I’d say it’s been quite a year, but I’m not so sure. You see, this is my first time around the block at Osgoode, and I’ve got no point of comparison. Ask me again in March 2013, and I’ll tell you what kind of year 2011-12 was. Nonetheless, I think I can make a few objective statements about our collective experience that began seven months ago.
We have a badass new building
Granted, I never saw the old Osgoode, but I’ve been told that the new facilities actually improve the educational experience so much that anyone graduating before 2014 is going to have an asterisk on their diploma, corresponding to a footnote: “this graduate spent a significant amount of study time in undergraduate library facilities, rendering them prone to public displays of affection and noisy food consumption while conducting research.”
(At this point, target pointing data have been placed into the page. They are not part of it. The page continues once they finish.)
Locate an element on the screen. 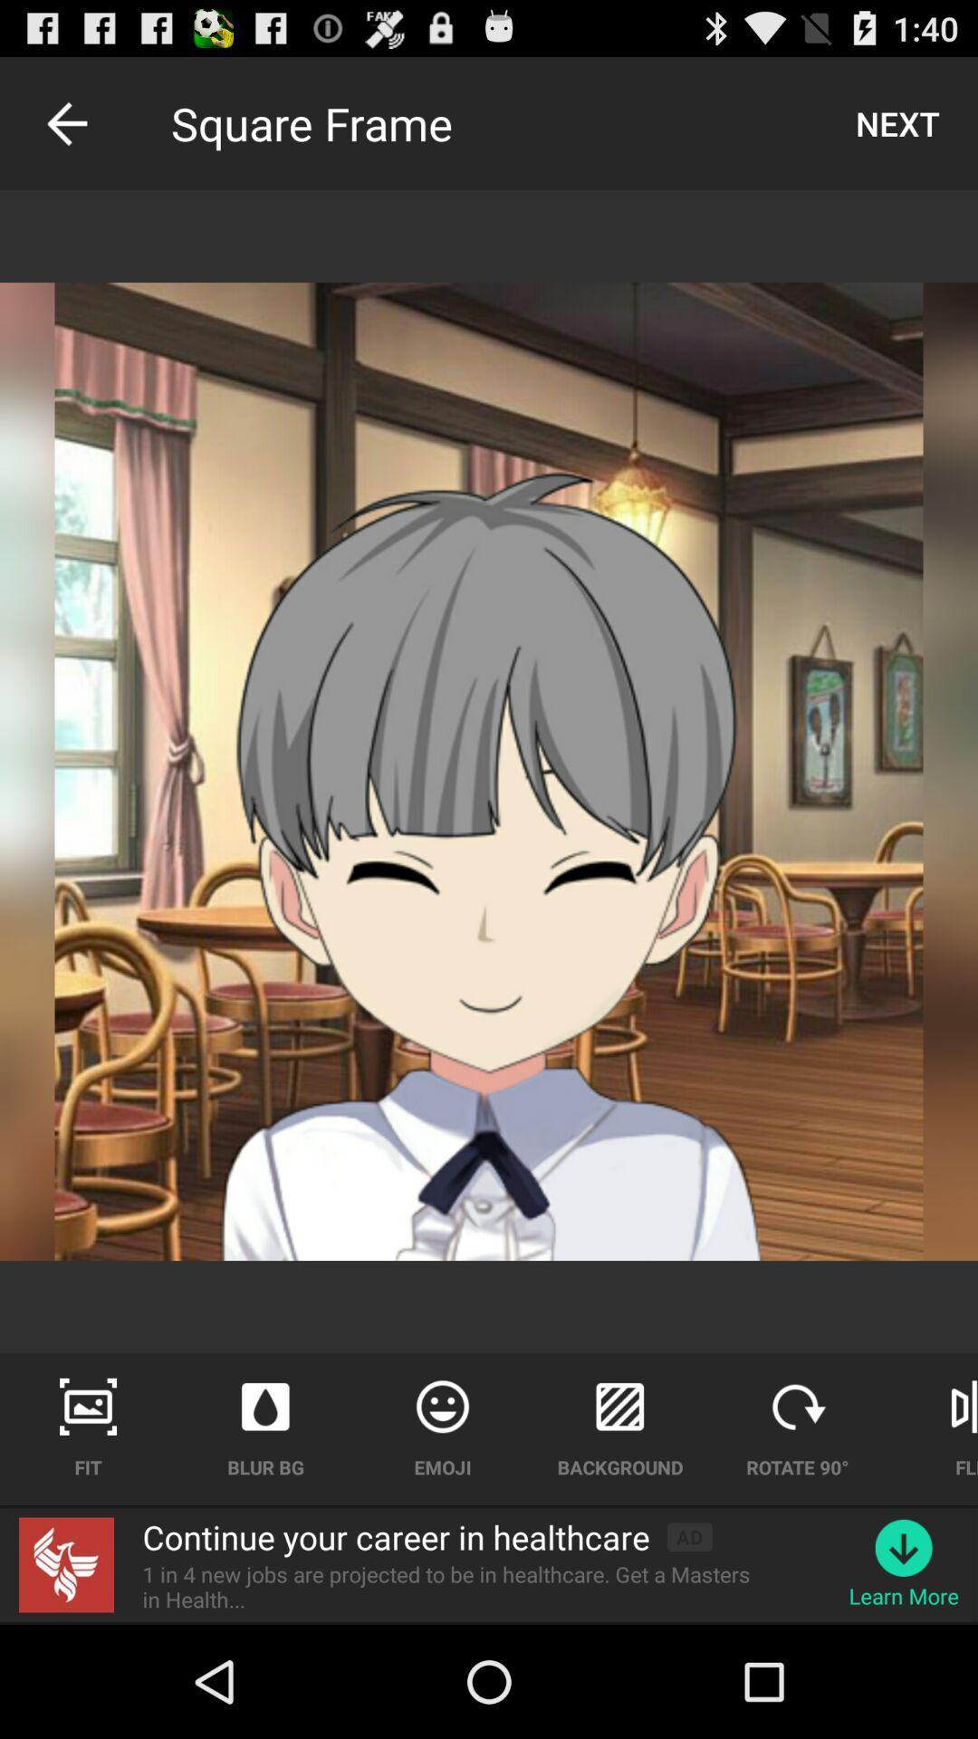  the item to the left of the square frame icon is located at coordinates (65, 122).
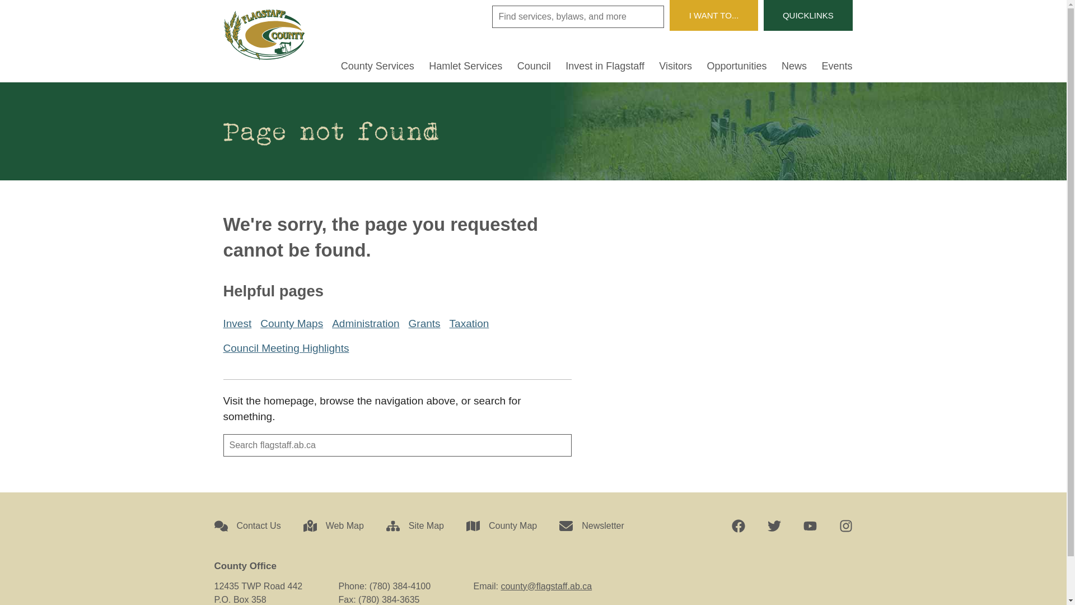  What do you see at coordinates (836, 68) in the screenshot?
I see `'Events'` at bounding box center [836, 68].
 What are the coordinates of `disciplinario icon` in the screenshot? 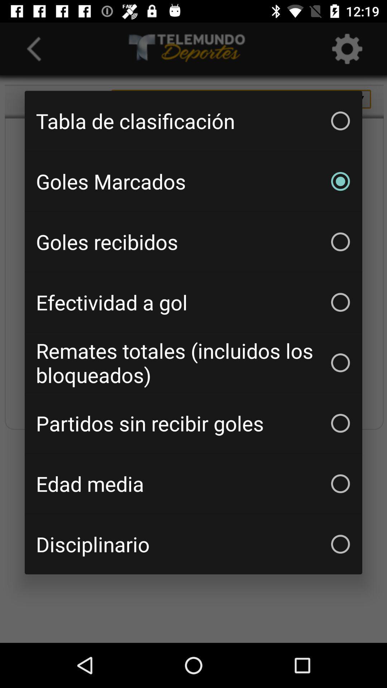 It's located at (193, 544).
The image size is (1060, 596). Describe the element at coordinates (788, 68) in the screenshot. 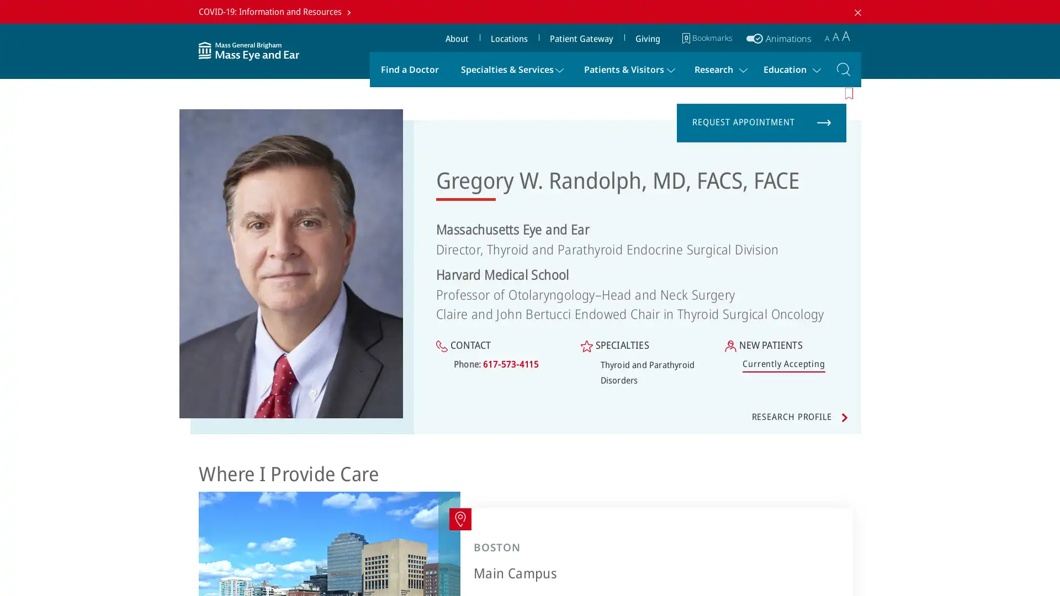

I see `Education` at that location.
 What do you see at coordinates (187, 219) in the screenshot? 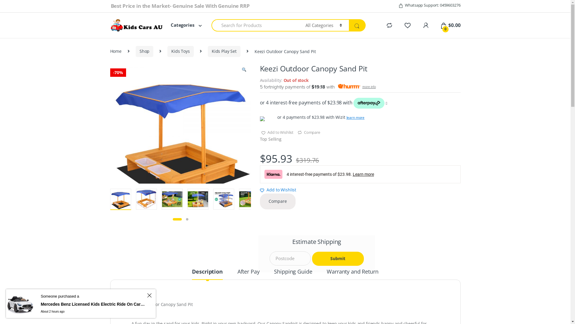
I see `'2'` at bounding box center [187, 219].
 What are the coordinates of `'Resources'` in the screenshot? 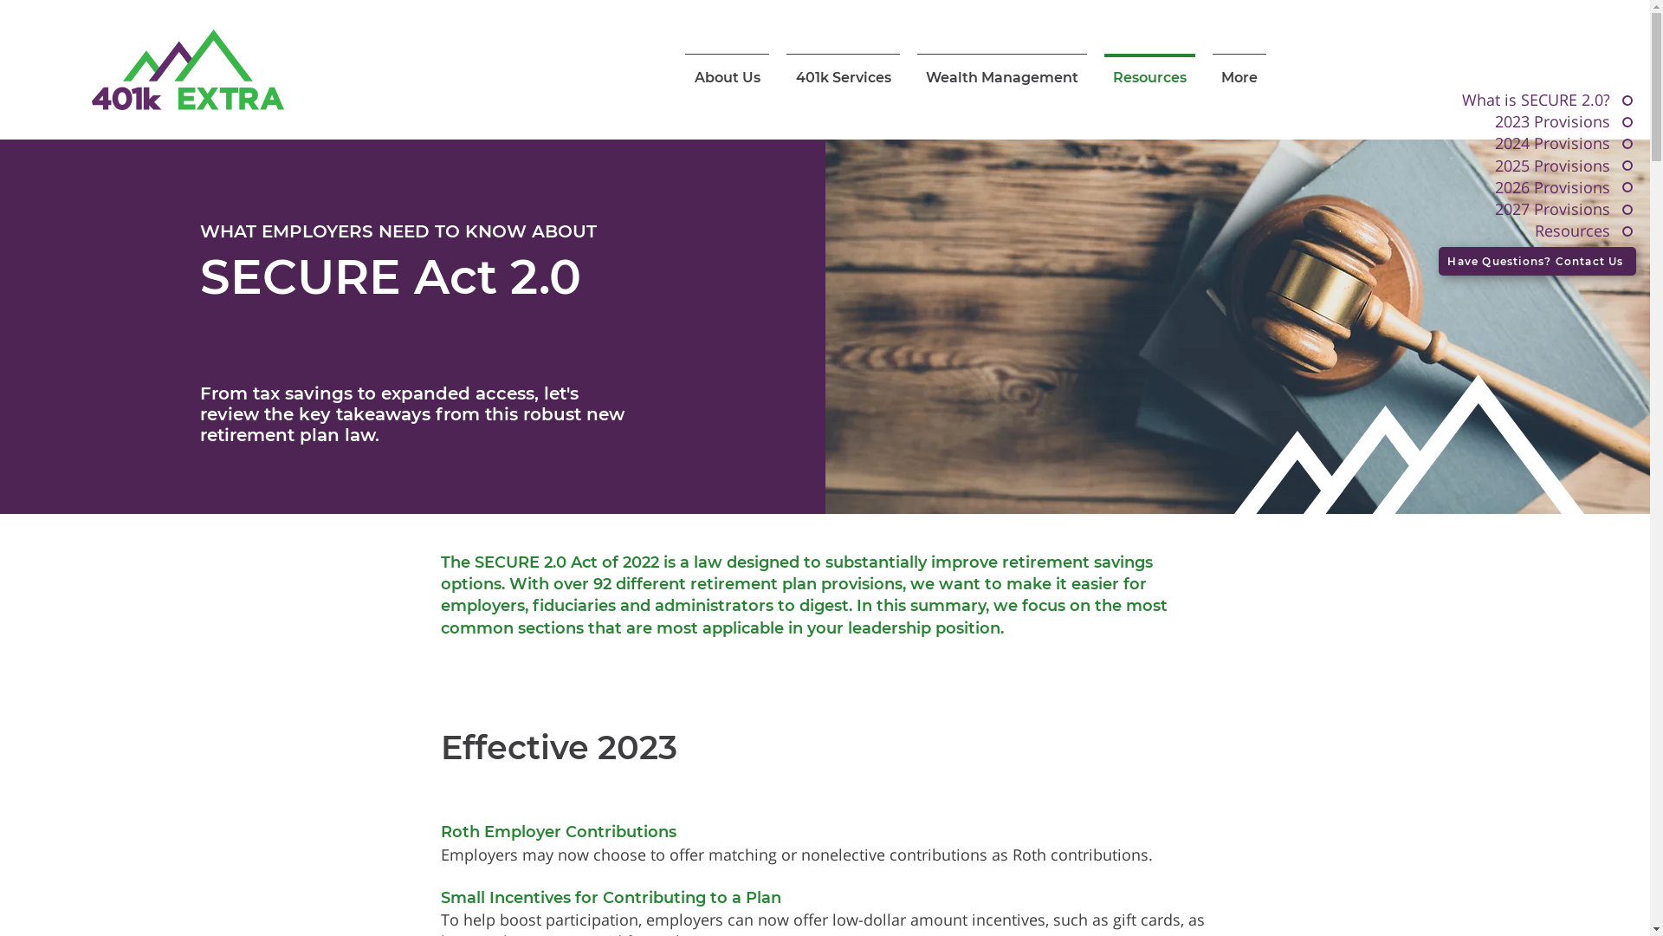 It's located at (1491, 230).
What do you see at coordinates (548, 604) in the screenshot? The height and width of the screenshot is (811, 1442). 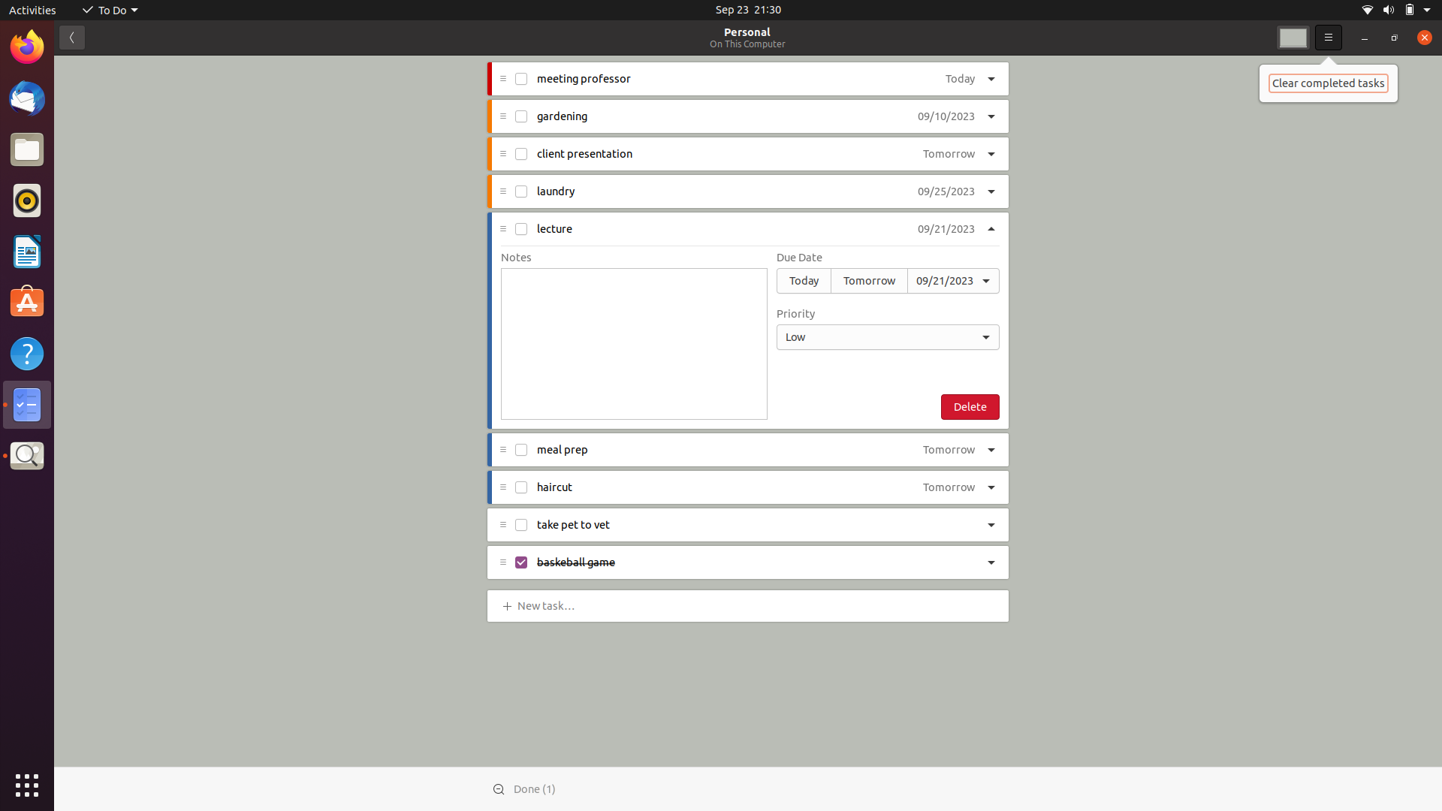 I see `Add "cooking" task` at bounding box center [548, 604].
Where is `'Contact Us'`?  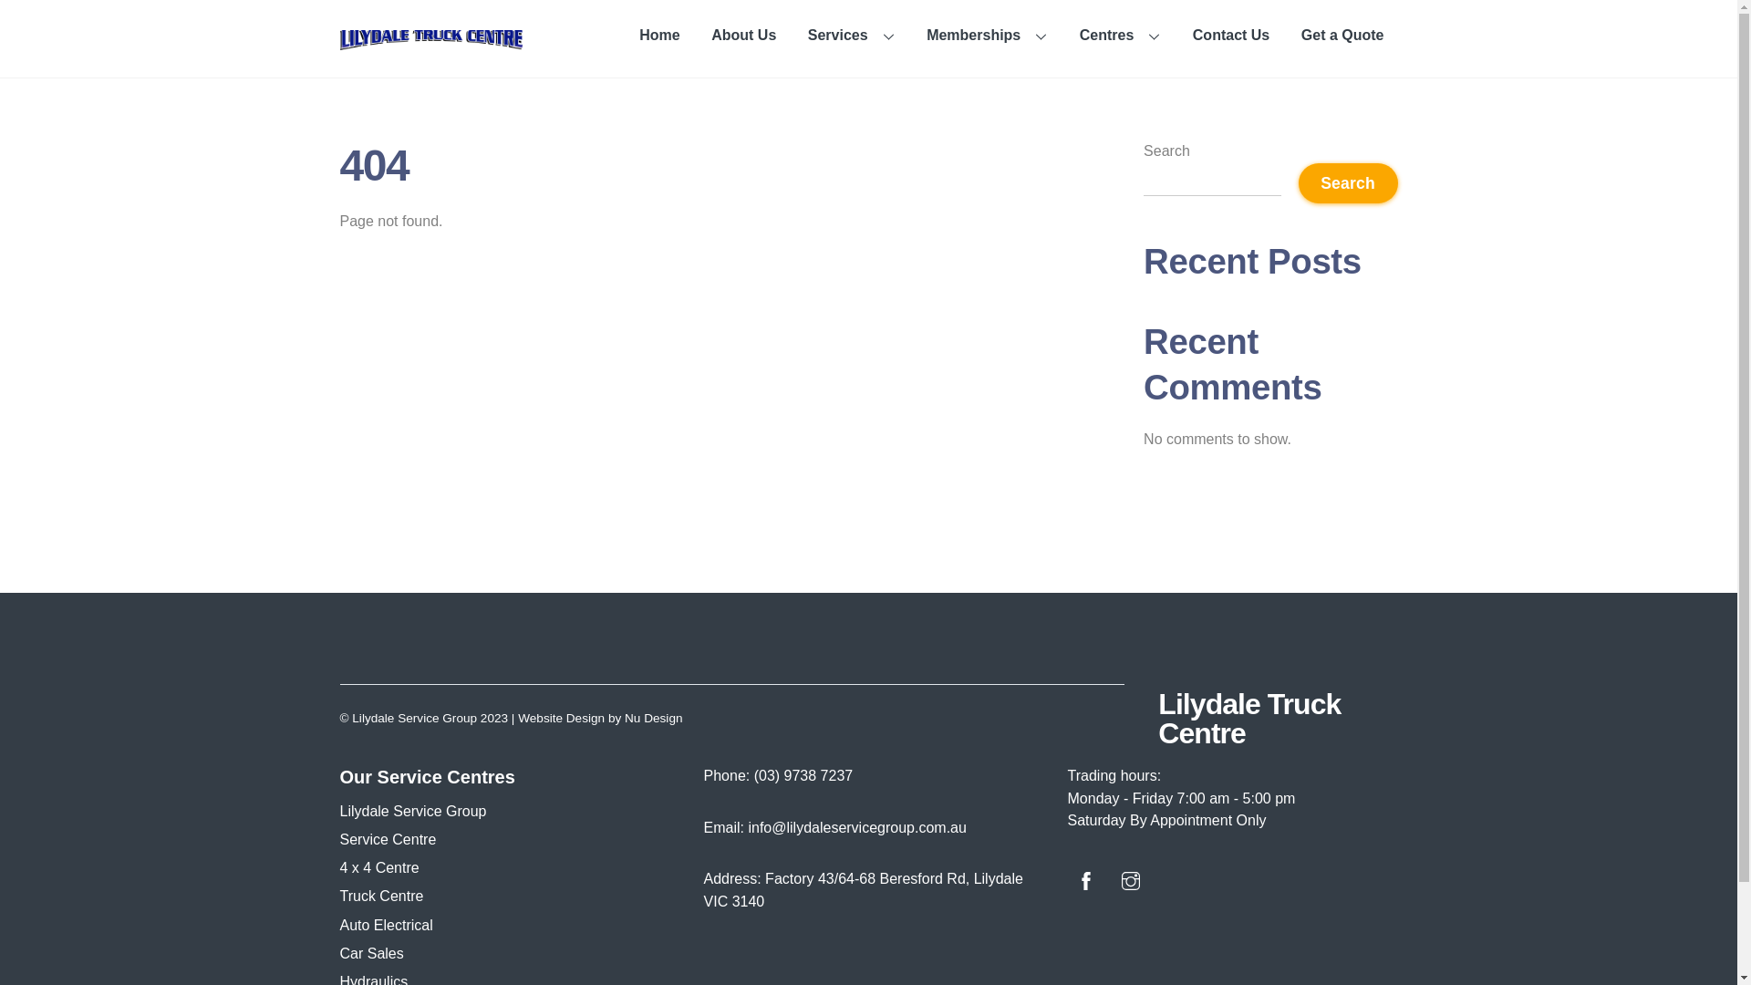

To be fair, I’ve also been told that my own diploma will contain a warning that due to the amount of time spent in the new Osgoode library, I am no longer able to conduct research during daylight hours without wearing NASA-grade sunglasses.
Of course, I would be remiss if I did not point out that the building would be infinitely more badass if it were actually finished. While the number of loose ends has steadily declined since the “grand opening” event in the fall, there remain a few blemishes on the pristine new environment. For one thing, the graduating class composites have been hung up and taken down at least twice, for no discernible reason. Also, the double glass door entrance next to the JCR has proven fickle indeed, being locked on an entirely haphazard schedule, and, more recently, malfunctioning in such a way that may eventually result in a broken window.
Don’t get me wrong; I am more than satisfied with the impressive new facility. But unfinished is unfinished. War and Peace, despite being a massive tome by all accounts, is nonetheless rendered incomplete when some asshole tears page 297 out. Think about that next time you use the glass door.
We have a badass new bursary
I never met Wendy Babcock. From what I’ve learned from others, she was a woman of exceptional motivation and character. Despite not knowing her, I’m sure she would be pleased that so many people have made such an effort to raise funds in her name for the pursuit of social justice. It’s been great to have a charitable cause that directly impacts the Osgoode community. It’s something I never think twice about giving to.
I don’t want to speak too soon regarding the fundraising goal, but even the preliminary numbers I’ve heard through the grapevine are impressive for a student body the size of Osgoode, thanks in large part, I am sure, to the various events in the JCR. Turns out beer is the best way to get donations. Who knew?
We made some badass new lawyers
Third-year students, from the perspective of a first-year student, are smug and just a little too comfortable around Osgoode, what with their fancy jobs and lackadaisical attitude toward class attendance. Ok, not all of them, and not all the time. I suppose a few of them were at least partially responsible for such fabulous things as O-Week, getting the JCR open, Mock Trial, Dean’s Formal, and the Obiter Dicta. To think that in just a short while the masterminds of Osgoode debauchery will be real lawyers boggles the mind. Congratulations on finishing the law school gauntlet, and best of luck to you all. Now get out of here.
We lost a professor
Big news this Monday – erstwhile professor of Torts (and presumably some other things) Craig Scott is off to Parliament Hill to represent the people of Toronto-Danforth. Following in the footsteps of a bevy of other legal professionals, Professor Scott is living the dream – instead of playing by the rules every day like other lawyers, he gets to help make the rules. Congratulations, and watch for slow-moving Senators.
If I may be so presumptuous, I offer the following words of warning to Canada’s newest MP: stay away from the sandwiches in committee meetings, they’re dry. Go for the cookies instead.
We talked about the weather a lot
I’ve never before sat outdoors on St. Patrick’s Day wearing shorts, a Tilley hat, and aviators. This was a positive experience for me. Nor have I ever seen Canadian snowfall fail so completely at accumulating to havoc-wreaking levels. This was disappointing. I refuse to engage in a debate about anthropogenic climate change, so I offer my own explanation: the apocalypse. Some of you may remember my January prediction – based on highly scientific polling – that Earth is going to explode in December. I can only assume that the strange weather patterns we’re experiencing are a direct result of our planet pulling some Hollywood stunt like altering its orbit or axis. Why is nobody else concerned about this?
I can’t possibly hope to mention everything that happened this year, and my deadline is fast approaching, so I’ll just quit now. Nevertheless, I’m confident that once I have a point of comparison next year I’ll be able to say that 2011-12 at Osgoode Hall was a good time, to say the least. And if it turns out that all of the things above constitute “just another year,” then I’m in for quite a ride indeed. Stay unreasonable, Ozzies.